When Tesla started, product assembly was centralised in California. Since 2019 it has installed factories in China, Germany and Texas. Tesla claims to be working on improving factory efficiency to reduce transport and machine operating emissions. They have also attempted to centralise the manufacture of their battery cells, which would decrease energy consumption by up to 70%. Tesla have installed solar panels on the roofs of their ‘Gigafactories’ to provide them with renewable energy - one factory has the largest rooftop solar panel structure in the USA. They have also promised to reduce water consumption and recycle waste water. As the Model 3 has a global demand, having multiple global factories enables finished products to be closer to target markets, thus cutting export/transport emissions. They have also taken steps to localise the supply chain where possible, but in reality this only occurs at final assembly.

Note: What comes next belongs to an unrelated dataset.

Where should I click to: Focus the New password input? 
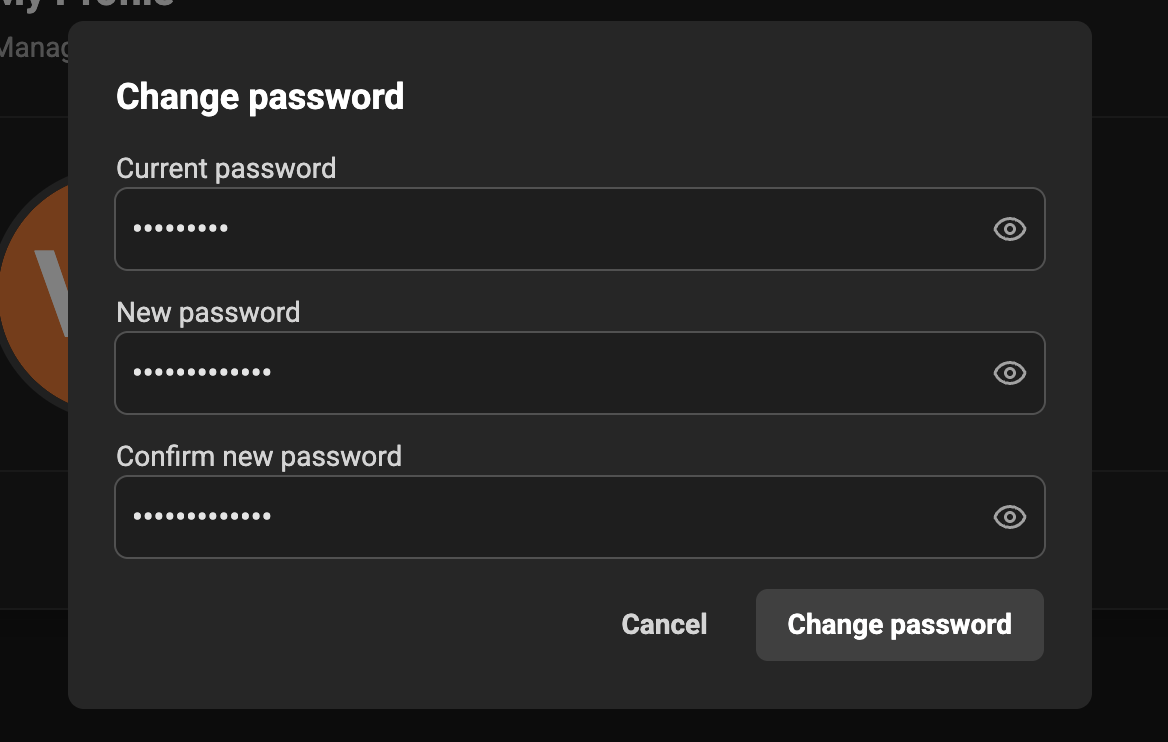500,373
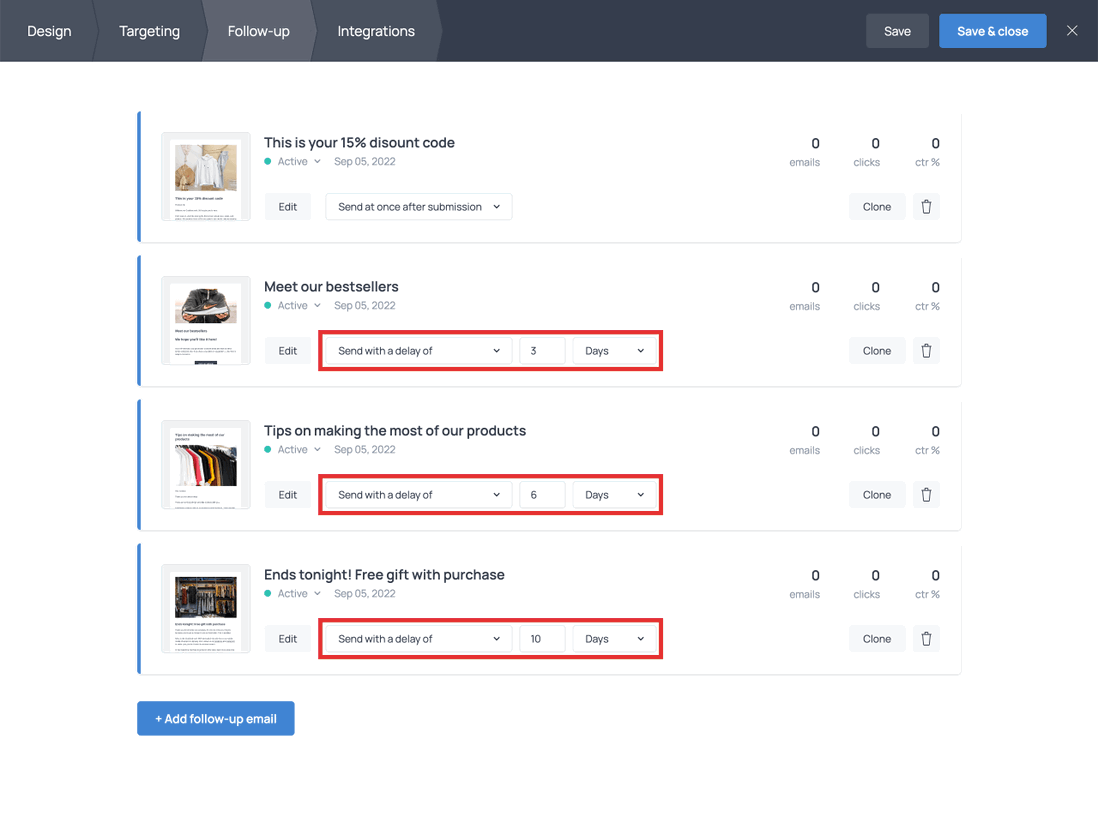The image size is (1098, 823).
Task: Click the discount code email preview thumbnail
Action: 205,176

The main issues lie in sourcing raw materials. 70% of the world’s cobalt is mined in the DRC, where the industry is infamous for the exploitation of workers, unsafe conditions and child labour. The average wage in the DRC is <$1,200 per year. Tesla acknowledges the poor human rights record in the cobalt industry and makes some references to third party audits and ad-hoc annual check-ups, to ensure that suppliers follow a code of conduct. Lithium for the model 3 is sourced from Australia and Argentina. Sourcing raw material from different corners of the globe is bound to have an environmental impact related to transport. In 2020 Tesla joined the Global Battery Alliance and Fair Cobalt Alliance to help formalise the mining sector and root out ill practices such as child labour. Widespread scepticism over the true treatment of workers and emissions associated with mining and transport prevent this product from scoring higher in this section.

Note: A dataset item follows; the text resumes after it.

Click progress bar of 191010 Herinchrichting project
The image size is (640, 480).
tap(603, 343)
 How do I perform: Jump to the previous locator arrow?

Tesla is majority owned and run by billionaire business magnate and entrepreneur, Elon Musk. Elon Musk is a colourful and influential character. With the power to alter financial markets with a single tweet, he does not shy away from the public eye. But his governance is often called into question. There is no doubt that he has the ability to create significant environmental change (both positive and negative), but it isn’t a surprise that his business decisions are made primarily to win favour with shareholders. Despite being an EV company, which many see as a sustainable industry, Tesla has not performed historically well in ESG analysis, particularly with regards to disclosure and transparency. Tesla’s first sustainability report was only released in 2018.The company faces its biggest problems in the manufacture and life cycle of its batteries, its poor commitments to worker conditions lower down the supply chain and the unpredictable governance of its CEO. As with many big companies, effective and equitable change should be judged on actions, not words. True transparency is key - I suggest quantifying the total environmental impact of this product, including emissions associated with sourcing and shipping its raw materials. Furthermore, Elon Musk is a powerful figure who has real power to lead significant change - the reality is, he seems more concerned with exploring other planets than spending his money conserving the one we already have.